Researchers say that nearly 1 million devices running older versions of Microsoft Windows remain vulnerable to a recently discovered flaw ‘BlueKeep‘, in Microsoft’s Remote Desktop Protocol service that could enable attackers to use a worm-like exploit to take over unpatched machines. Microsoft’s flaw could also open the door to a WannaCry-like cyber attack.
This vulnerability is designated as CVE-2019-0708 and named BlueKeep, can be exploited by miscreants to execute malicious codes and install malware on vulnerable machines without the requirement for any user authentication: a hacker just has to be able to reach the box across the internet or network in order to commandeer it.

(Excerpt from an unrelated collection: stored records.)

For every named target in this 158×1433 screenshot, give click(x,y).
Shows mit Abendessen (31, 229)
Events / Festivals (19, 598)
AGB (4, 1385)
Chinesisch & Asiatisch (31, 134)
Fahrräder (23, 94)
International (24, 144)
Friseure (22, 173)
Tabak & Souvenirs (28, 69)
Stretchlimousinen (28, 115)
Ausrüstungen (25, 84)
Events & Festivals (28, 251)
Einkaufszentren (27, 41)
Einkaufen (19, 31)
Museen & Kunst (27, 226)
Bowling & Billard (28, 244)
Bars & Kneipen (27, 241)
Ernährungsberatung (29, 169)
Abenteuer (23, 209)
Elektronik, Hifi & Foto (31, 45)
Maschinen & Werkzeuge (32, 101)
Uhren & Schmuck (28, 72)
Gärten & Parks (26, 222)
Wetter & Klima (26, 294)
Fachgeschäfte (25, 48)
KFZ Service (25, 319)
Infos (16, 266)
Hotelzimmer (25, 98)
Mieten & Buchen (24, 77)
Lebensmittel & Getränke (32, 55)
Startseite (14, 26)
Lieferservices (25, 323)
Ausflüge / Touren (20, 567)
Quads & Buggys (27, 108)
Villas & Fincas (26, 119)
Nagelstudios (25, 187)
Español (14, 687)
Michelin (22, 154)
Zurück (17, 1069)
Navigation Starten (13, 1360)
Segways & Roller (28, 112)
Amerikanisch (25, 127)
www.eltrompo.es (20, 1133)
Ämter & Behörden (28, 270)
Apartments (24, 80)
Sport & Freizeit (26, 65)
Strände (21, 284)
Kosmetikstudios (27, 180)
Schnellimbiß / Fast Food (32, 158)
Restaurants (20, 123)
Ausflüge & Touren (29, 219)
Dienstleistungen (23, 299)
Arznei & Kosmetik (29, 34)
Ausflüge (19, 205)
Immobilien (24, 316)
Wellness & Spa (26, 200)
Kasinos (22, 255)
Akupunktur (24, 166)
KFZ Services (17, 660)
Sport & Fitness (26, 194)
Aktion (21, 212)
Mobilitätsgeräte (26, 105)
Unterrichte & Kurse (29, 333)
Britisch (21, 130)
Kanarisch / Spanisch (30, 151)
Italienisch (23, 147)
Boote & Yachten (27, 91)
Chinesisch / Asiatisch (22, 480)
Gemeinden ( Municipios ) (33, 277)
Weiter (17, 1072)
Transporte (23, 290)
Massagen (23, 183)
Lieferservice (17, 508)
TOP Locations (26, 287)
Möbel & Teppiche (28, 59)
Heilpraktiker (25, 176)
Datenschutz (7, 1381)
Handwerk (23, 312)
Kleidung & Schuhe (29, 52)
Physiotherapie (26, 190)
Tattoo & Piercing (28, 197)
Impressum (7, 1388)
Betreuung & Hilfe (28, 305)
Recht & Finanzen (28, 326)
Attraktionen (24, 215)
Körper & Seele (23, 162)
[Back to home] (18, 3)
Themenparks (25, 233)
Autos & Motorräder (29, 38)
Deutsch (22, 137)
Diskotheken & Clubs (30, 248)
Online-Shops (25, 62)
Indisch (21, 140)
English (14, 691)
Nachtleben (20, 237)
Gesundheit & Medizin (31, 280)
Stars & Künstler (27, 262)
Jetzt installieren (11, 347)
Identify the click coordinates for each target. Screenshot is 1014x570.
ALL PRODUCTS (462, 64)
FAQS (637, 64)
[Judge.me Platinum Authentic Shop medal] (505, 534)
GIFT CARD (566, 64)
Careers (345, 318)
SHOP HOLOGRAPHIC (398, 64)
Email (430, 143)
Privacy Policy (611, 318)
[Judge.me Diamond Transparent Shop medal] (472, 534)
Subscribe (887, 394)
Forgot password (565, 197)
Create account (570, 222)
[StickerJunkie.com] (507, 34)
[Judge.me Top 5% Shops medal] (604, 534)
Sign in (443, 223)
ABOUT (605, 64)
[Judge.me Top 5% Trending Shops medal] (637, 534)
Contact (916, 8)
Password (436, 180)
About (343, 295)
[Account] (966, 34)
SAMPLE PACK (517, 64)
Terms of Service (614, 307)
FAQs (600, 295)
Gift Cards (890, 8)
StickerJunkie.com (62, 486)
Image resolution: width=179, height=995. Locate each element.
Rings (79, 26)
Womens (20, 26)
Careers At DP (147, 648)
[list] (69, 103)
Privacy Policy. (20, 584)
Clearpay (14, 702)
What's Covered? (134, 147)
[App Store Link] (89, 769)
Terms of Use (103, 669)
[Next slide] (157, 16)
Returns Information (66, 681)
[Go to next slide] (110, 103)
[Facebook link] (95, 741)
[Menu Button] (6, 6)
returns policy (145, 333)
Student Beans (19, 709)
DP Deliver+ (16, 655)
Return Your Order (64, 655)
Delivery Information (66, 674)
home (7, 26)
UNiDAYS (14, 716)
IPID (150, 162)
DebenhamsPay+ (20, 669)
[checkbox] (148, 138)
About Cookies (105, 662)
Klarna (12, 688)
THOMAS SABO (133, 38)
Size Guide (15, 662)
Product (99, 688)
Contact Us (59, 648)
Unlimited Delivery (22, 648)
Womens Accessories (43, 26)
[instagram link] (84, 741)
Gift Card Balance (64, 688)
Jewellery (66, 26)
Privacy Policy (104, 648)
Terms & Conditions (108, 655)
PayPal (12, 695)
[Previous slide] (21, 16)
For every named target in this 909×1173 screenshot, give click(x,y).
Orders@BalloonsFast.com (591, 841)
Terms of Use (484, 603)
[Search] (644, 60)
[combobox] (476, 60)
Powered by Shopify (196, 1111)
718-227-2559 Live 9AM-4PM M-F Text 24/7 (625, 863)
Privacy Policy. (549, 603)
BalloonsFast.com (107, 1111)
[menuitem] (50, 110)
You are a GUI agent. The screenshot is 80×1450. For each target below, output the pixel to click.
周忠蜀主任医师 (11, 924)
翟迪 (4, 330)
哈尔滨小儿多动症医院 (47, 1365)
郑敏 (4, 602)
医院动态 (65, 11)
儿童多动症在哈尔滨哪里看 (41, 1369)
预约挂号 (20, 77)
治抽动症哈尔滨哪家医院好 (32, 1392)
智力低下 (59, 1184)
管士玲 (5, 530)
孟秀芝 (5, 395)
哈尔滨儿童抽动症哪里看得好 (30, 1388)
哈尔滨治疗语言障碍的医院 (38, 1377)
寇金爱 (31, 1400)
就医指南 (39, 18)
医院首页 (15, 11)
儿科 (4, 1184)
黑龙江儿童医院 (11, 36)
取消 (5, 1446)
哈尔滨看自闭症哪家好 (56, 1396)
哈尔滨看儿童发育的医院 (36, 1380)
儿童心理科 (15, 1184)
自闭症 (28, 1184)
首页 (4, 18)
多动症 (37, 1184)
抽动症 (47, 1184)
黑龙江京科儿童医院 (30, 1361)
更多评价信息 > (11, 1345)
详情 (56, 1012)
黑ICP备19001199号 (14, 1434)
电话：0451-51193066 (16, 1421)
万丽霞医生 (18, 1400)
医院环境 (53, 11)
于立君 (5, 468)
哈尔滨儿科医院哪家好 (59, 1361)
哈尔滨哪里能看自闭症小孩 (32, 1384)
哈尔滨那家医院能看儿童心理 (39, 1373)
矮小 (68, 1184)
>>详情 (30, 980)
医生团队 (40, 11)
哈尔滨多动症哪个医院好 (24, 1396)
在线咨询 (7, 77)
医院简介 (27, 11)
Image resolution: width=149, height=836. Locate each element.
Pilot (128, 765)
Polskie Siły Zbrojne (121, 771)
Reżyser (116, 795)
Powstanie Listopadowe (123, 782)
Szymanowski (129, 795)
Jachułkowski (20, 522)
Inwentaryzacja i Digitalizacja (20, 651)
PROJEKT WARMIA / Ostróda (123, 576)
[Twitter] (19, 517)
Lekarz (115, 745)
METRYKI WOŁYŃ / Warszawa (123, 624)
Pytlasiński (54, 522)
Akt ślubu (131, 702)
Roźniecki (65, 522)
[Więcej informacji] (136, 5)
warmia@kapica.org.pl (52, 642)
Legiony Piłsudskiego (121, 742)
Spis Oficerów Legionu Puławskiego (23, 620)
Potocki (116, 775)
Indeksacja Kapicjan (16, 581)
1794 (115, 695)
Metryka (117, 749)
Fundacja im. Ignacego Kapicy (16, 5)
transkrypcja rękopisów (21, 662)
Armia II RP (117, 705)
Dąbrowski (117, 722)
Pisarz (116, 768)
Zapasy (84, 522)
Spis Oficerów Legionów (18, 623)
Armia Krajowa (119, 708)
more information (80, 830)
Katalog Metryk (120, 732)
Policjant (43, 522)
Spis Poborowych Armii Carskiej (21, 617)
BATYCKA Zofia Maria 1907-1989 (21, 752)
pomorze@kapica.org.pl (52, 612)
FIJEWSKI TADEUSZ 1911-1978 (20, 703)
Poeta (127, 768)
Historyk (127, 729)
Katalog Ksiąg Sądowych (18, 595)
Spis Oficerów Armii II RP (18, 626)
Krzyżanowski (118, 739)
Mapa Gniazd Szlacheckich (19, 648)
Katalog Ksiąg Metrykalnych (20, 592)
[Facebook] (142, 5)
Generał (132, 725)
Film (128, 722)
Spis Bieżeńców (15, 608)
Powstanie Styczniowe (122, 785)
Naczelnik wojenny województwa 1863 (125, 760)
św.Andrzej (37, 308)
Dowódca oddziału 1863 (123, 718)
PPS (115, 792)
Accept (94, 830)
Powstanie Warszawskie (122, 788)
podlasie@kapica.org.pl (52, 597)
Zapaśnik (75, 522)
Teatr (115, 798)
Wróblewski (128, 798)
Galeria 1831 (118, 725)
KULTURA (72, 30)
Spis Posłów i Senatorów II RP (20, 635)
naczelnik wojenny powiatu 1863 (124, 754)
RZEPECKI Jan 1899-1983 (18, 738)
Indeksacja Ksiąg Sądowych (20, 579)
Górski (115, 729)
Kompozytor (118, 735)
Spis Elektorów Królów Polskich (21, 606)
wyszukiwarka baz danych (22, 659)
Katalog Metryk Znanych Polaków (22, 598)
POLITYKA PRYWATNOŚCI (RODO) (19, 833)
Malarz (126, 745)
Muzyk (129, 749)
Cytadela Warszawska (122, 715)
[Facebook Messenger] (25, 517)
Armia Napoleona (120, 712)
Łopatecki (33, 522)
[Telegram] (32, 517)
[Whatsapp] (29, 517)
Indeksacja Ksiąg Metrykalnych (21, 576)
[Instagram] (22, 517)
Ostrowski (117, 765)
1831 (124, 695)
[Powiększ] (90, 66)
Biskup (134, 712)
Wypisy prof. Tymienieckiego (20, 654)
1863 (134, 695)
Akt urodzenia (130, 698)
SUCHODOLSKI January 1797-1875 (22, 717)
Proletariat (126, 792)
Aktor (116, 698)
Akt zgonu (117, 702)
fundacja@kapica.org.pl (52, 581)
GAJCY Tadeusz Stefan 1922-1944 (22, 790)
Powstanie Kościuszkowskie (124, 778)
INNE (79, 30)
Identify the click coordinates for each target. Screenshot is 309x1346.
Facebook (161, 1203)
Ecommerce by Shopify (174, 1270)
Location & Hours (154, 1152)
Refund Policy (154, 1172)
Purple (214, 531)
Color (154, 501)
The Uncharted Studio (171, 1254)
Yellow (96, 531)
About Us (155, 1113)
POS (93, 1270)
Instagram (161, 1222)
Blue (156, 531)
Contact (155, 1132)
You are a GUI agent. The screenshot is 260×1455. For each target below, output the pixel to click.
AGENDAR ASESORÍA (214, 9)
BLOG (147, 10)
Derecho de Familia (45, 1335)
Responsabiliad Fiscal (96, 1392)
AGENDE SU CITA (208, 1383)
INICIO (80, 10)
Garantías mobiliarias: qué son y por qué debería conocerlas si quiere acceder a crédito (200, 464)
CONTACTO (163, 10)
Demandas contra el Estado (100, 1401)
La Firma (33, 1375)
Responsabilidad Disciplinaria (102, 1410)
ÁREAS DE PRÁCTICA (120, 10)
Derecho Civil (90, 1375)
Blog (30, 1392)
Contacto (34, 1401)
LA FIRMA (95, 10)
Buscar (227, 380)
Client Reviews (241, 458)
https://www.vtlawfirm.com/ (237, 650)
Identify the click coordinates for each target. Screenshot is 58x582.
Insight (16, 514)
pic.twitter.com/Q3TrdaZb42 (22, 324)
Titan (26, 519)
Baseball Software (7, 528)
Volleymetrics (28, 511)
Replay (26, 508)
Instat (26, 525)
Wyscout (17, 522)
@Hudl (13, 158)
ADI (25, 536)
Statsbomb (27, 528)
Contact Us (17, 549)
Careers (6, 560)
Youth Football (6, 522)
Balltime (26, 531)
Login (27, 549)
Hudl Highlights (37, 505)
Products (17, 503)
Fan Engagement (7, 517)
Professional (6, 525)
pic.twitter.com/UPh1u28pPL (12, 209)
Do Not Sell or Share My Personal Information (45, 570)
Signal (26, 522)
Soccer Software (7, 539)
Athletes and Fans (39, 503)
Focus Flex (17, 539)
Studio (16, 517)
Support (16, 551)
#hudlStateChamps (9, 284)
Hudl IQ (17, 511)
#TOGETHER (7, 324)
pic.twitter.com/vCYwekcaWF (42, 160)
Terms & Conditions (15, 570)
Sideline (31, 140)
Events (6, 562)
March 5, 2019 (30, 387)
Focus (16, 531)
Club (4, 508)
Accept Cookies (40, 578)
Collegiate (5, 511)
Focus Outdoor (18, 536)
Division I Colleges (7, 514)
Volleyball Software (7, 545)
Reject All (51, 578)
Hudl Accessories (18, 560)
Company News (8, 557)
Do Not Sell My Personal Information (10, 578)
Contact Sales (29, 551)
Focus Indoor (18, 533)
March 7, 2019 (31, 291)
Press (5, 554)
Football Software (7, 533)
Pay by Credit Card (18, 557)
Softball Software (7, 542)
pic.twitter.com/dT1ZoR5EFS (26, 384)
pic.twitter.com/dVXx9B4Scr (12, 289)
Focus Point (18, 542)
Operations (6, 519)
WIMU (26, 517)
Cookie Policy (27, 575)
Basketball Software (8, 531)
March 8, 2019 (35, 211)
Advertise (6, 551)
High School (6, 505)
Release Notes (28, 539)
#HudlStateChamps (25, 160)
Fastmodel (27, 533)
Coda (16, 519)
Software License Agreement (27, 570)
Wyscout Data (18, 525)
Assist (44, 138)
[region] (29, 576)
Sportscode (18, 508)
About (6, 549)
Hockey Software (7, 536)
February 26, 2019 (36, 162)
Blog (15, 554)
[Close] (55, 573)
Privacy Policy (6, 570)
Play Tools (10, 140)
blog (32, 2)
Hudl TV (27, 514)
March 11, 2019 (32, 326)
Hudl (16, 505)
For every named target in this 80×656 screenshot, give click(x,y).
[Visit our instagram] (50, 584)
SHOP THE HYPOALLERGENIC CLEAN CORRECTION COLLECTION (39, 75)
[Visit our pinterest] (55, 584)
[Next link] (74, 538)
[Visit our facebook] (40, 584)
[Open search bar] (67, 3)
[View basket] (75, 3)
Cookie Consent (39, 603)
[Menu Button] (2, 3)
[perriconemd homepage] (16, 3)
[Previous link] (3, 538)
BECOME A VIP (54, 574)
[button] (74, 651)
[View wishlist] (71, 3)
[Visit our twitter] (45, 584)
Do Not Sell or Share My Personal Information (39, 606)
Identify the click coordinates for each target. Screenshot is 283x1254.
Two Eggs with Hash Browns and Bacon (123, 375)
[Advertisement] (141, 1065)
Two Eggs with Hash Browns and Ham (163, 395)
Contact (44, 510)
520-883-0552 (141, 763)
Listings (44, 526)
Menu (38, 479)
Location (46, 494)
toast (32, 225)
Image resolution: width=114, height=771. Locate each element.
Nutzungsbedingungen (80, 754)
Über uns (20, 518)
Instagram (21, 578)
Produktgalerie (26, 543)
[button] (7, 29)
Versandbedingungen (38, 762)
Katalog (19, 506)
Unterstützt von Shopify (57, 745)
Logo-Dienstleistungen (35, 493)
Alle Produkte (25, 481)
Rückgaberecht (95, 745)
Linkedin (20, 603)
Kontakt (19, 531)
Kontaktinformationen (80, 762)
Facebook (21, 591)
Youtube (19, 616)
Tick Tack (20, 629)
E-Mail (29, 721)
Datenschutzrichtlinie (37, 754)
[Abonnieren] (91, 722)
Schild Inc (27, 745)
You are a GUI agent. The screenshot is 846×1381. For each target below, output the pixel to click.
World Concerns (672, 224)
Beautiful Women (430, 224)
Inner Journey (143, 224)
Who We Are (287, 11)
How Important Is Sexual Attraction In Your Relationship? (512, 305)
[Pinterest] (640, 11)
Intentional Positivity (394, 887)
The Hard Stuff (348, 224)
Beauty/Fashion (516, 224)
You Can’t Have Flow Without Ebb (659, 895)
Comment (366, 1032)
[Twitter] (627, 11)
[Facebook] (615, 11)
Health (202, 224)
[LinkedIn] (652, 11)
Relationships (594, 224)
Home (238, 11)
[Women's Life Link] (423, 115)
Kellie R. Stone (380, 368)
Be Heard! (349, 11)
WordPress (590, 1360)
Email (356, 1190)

Since nearly 1 million devices a still vulnerable, “That means when the worm hits, it’ll likely compromise those million devices,” said Robert Graham, a researcher with Errata Security in a Tuesday analysis. He further added, “This will likely lead to an event as damaging as WannaCry and notPetya from 2017 – potentially worse, as hackers have since honed their skills exploiting these things for ransomware and other nastiness.”
Nearly, two weeks ago, Microsoft released security patches for systems going back to Windows XP to kill off this bug, and everyone is urged to install them.
However, “The upshot is that these tests confirm that roughly 950,000 machines are on the public internet that are vulnerable to this bug,” Graham said. “Hackers are likely to figure out a robust exploit in the next month or two and cause havoc with these machines.”
“You may have only one old WinXP machine that’s vulnerable, that you don’t care if it gets infected with ransomware. But that machine may have a Domain Admin logged in, so that when the worm breaks in, it grabs those credentials and uses them to log onto the Domain Controller,” Graham writes. “Then, from the Domain Controller, the worm sends a copy of itself to all the desktop and servers in the organization, using those credentials instead of the vuln.”
Microsoft has also said that administrators can switch on Network Level Authentication (NLA) for Remote Desktop Services Connections on vulnerable systems to effectively block attacks.